The break statement in c# was a design decision by the creators of the language...Essentially they wanted an "unambiguous" break statement, a break statement that would only work one way. In short, they didn't want fall-through, and if they had just prevented fall-through without including "break," it would have broken backwards compatibility with c++.

Robert Harvey
OK why then this behavior is not built-in without the need of explicit break statement in the end of the cases. They can do it implicitly, right ?
anthares
They wanted to be *explicit* about not falling through. The required `break` statement is a *declaration* that the code will not fall through.
Robert Harvey
+6  A: 

The compiler doesn't 'need' the break statements, it demands them.

This was a design decision, comparable with requiring the use of 'ref' when calling a method with a pass-by-reference parameter.

It keeps the code semantically close to C and C++ while eliminating the pitfall of what was always a debatable 'feature' of the C languages.

Henk Holterman
So, it just for clarification and has not any actual role ?
anthares
@anthares: You could say that. The break could easily be inserted by the compiler, the programmer has no choice here. But 'readability' is an important role for language constructs.
Henk Holterman
It does serve a role. Switch is translated to goto statements in the IL and that is to have greater speed. lets say you have 10-20 cases; With if/else if you would have an average of 10 comparisons to get to the right case where as with the goto generated is much faster.
ThanosPapathanasiou
@ ThanosPapathanasiou: that makes no sense. Eliminating the break does not make the compiler treat the switch any different.
Henk Holterman
That was may wondering exactly - does it have a significant role for the compiler or it is a "readability" / "clarification" feature. Thanks!
anthares
@Henk Holterman: yes it doesn't change how the compiler treats the switch but it clarifies where to place another jump command to exit the switch. maybe I didn't express myself well enough before.
ThanosPapathanasiou
Thanos, I don't believe that either. The compiler can assume a break any time it needs to, and apply other optimizations as well.
Henk Holterman
I agree with Henk. I don't think that there is need to clarify where to place another jump command to exit the switch. It is well-known without the break.
anthares
+1  A: 

Usually this kind of code is a bug:

// Contrived calculator demostration
decimal x = 5m;
decimal y = 10m;
decimal result = 0m;
string blah = "Divide";

// .. other code omitted

switch(blah) {
    case "Divide":
        result = x / y;

    case "Multiply":
        result = x * y;

    case "Add":
        result = x + y;

    case "Subtract":
        result = x - y;

    default:
        MessageBox.Show("Not a valid operation");

}

However, the compiler can't assume the missing breaks are a bug. As far as it knows, you really did want the cases to fall-through.

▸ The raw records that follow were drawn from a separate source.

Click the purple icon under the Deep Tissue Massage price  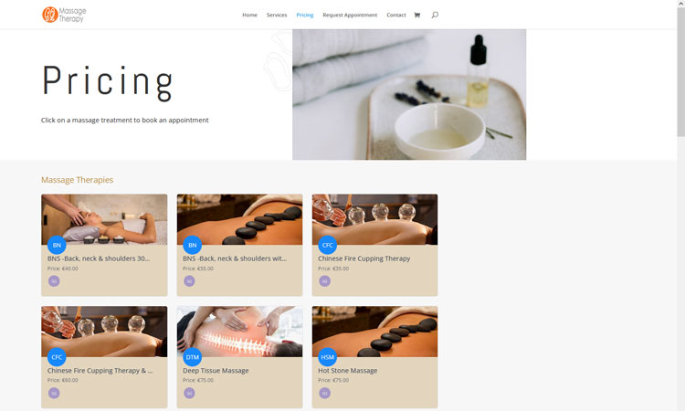click(189, 393)
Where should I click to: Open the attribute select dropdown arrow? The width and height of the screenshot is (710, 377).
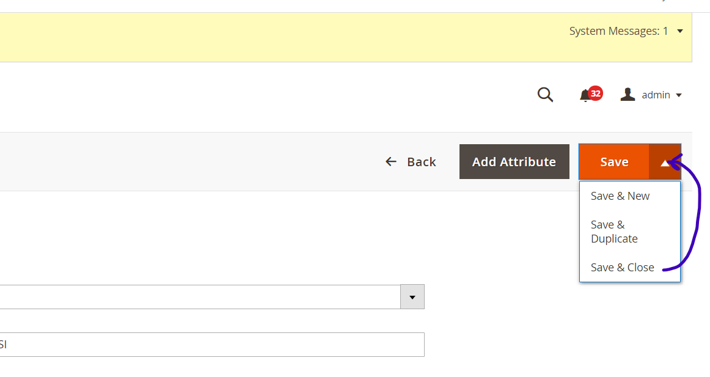412,297
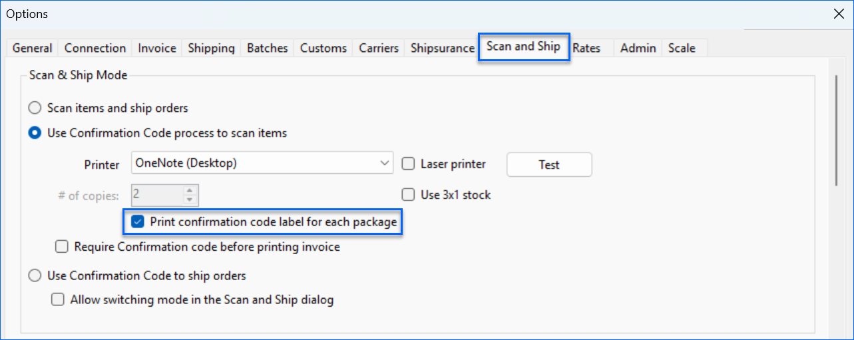The width and height of the screenshot is (854, 340).
Task: Switch to the General tab
Action: click(x=32, y=49)
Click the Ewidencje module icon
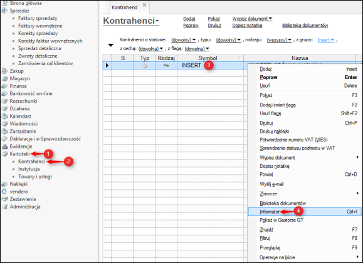 4,147

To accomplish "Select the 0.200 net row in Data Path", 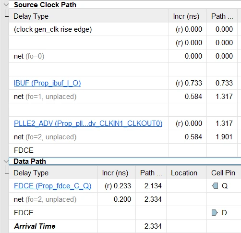I will pyautogui.click(x=125, y=199).
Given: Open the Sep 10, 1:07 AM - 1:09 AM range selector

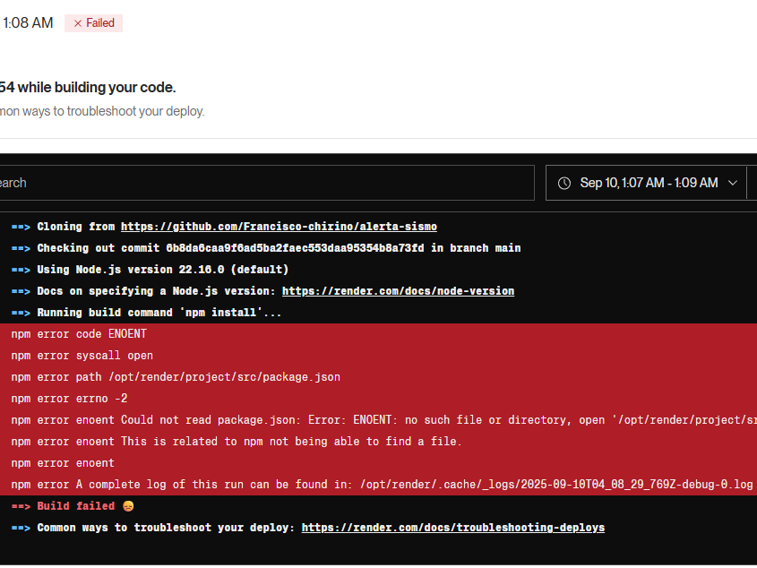Looking at the screenshot, I should [x=648, y=183].
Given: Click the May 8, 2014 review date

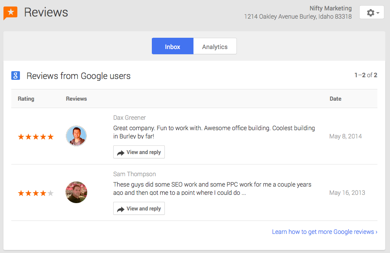Looking at the screenshot, I should 345,136.
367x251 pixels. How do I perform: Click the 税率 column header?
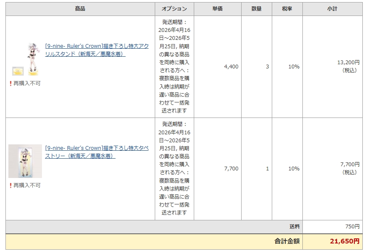pyautogui.click(x=287, y=9)

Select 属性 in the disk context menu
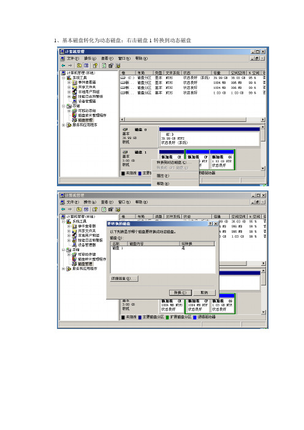pyautogui.click(x=163, y=176)
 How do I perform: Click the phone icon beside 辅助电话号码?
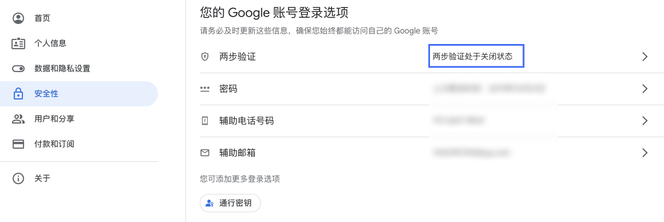(x=205, y=121)
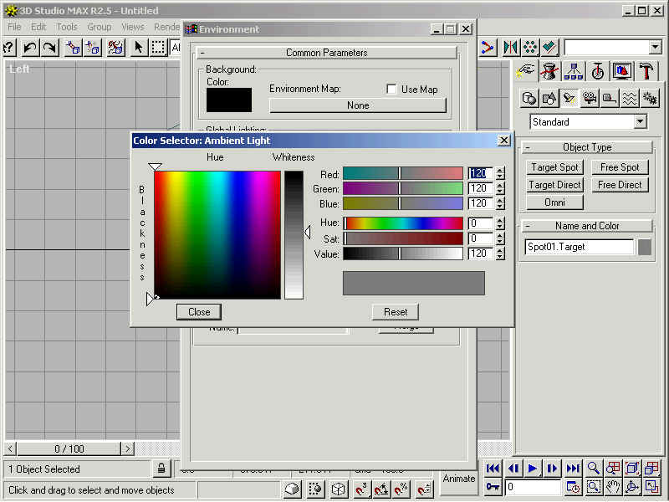669x502 pixels.
Task: Activate the Pan tool at bottom right
Action: click(613, 486)
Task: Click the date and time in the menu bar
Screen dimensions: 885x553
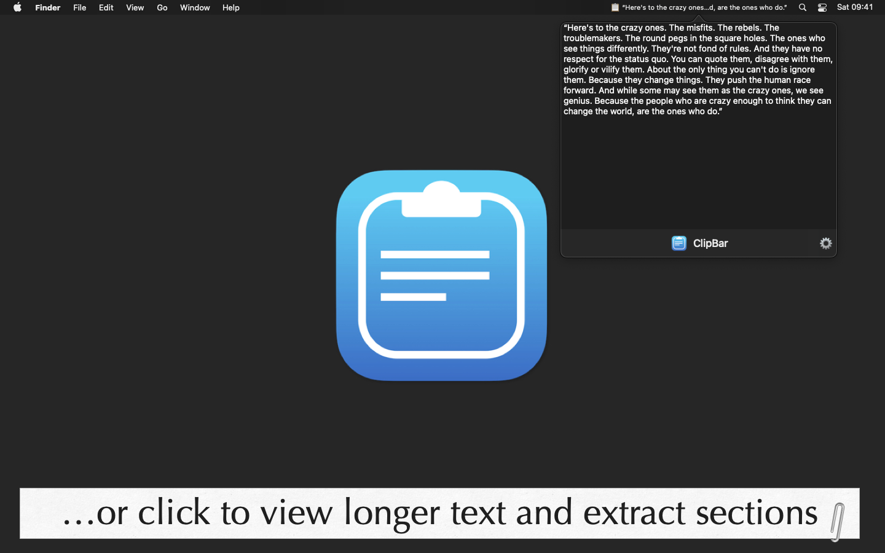Action: [x=856, y=7]
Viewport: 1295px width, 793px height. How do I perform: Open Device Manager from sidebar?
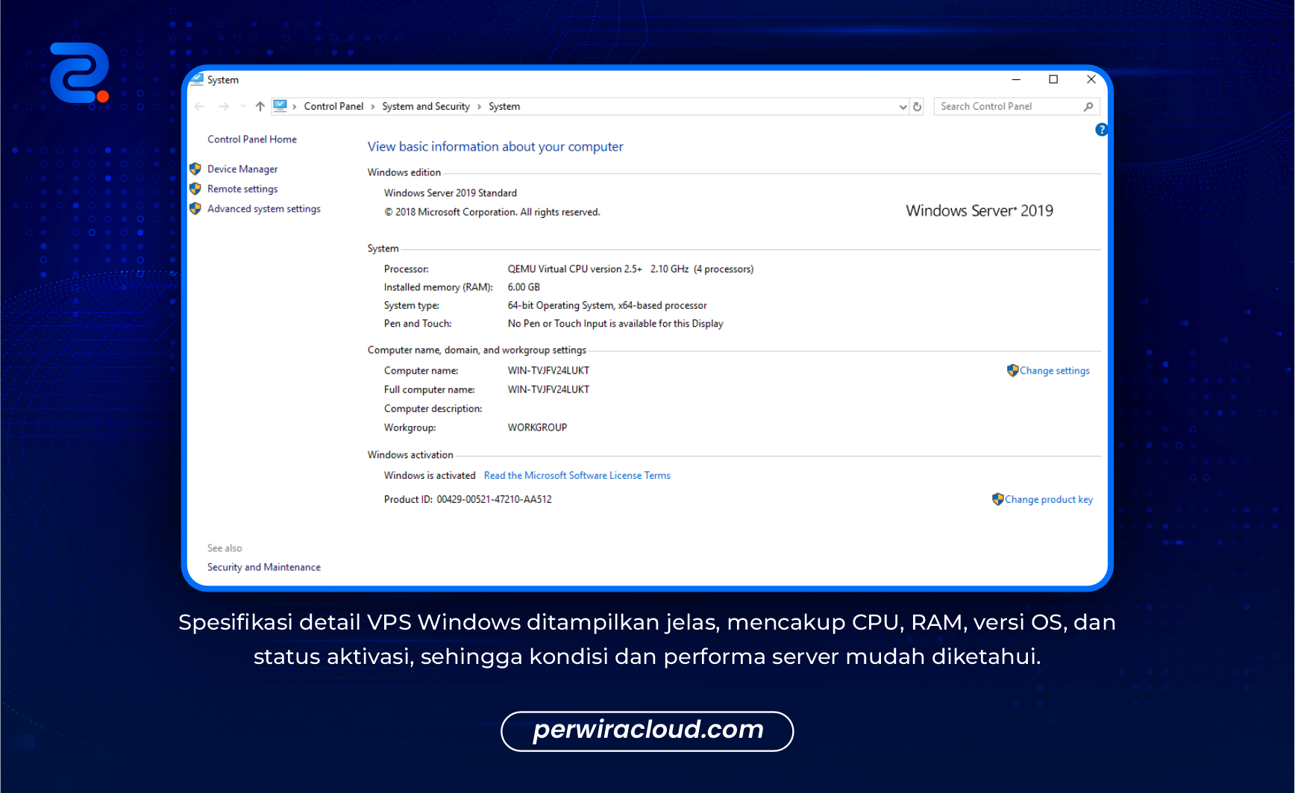pos(242,169)
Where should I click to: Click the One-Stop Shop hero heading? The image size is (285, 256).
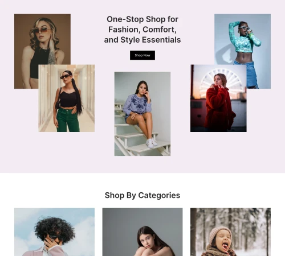pyautogui.click(x=143, y=30)
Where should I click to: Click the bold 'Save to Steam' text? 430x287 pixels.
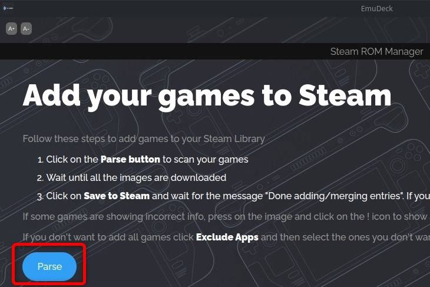pos(117,196)
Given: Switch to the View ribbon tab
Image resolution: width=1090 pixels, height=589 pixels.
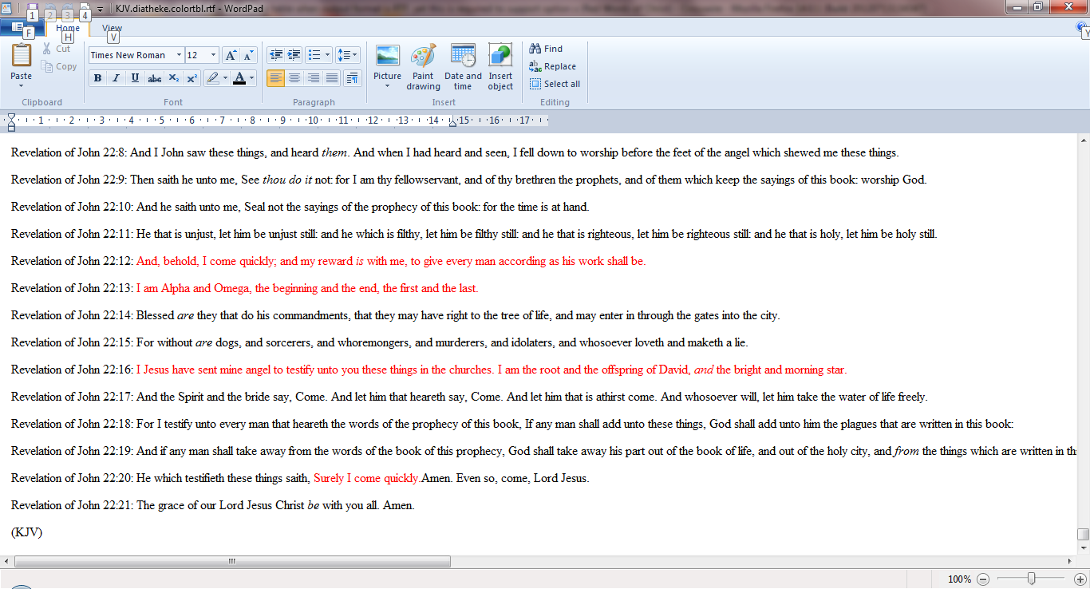Looking at the screenshot, I should point(112,29).
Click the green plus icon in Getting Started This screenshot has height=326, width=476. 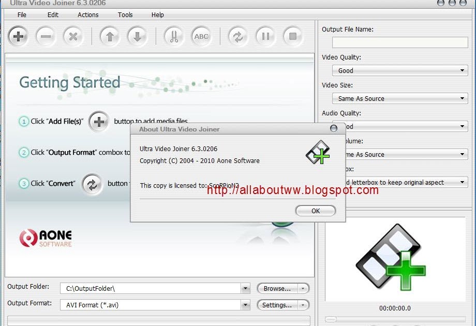pos(99,122)
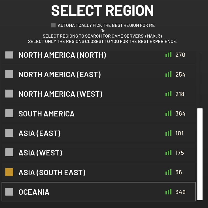Uncheck the Asia (South East) checkbox
This screenshot has height=208, width=208.
(x=9, y=172)
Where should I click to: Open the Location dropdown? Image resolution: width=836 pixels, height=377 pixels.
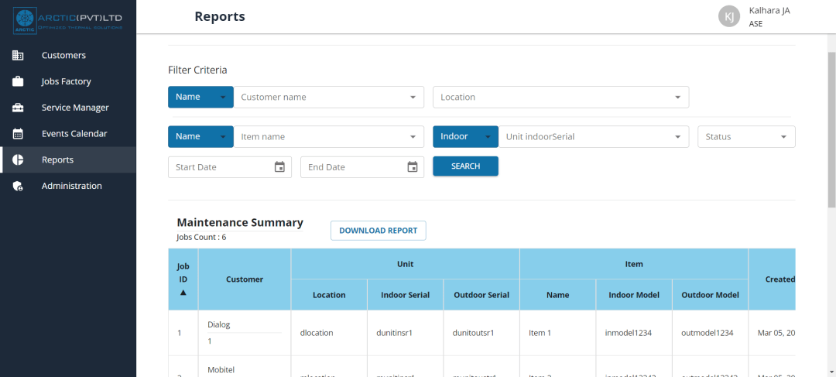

Simply assuming that breaks should be at the end of every case would just trade one bug for a different bug.

So, instead, the language designers disallowed fall-through from non-empty cases and throw an error if you omit them.

If you need code shared between non-empty cases, put it in a private (possibly static) method and call it from there.

One last note: Empty cases falling through is all that an empty case is expected to do, which is why it's allowed.

R. Bemrose
Actually the question was why language designers throw an error, instead of just implicitly break your case after it's done.
anthares
But "The compiler can't assume the missing breaks are a bug." only because it is written this way. Since the fall-through in non empty cases is not allowed the question is way the compiler throws an error instead assume the only one allowed behavior.
anthares
the compiler can't assume the missing breaks are a bug. As far as it knows, you really did want the cases to fall-through. Simply assuming that breaks should be at the end of every case would just trade one bug for a different bug.
R. Bemrose
You can explicitly "fall-through" with a `goto case` statement: http://msdn.microsoft.com/en-us/library/13940fs2.aspx
280Z28
But this is different case. It is an instruction that will be executed before the end of the case. So, it will not mess with the proposed by me logic - "if reach the end of the case, put a break".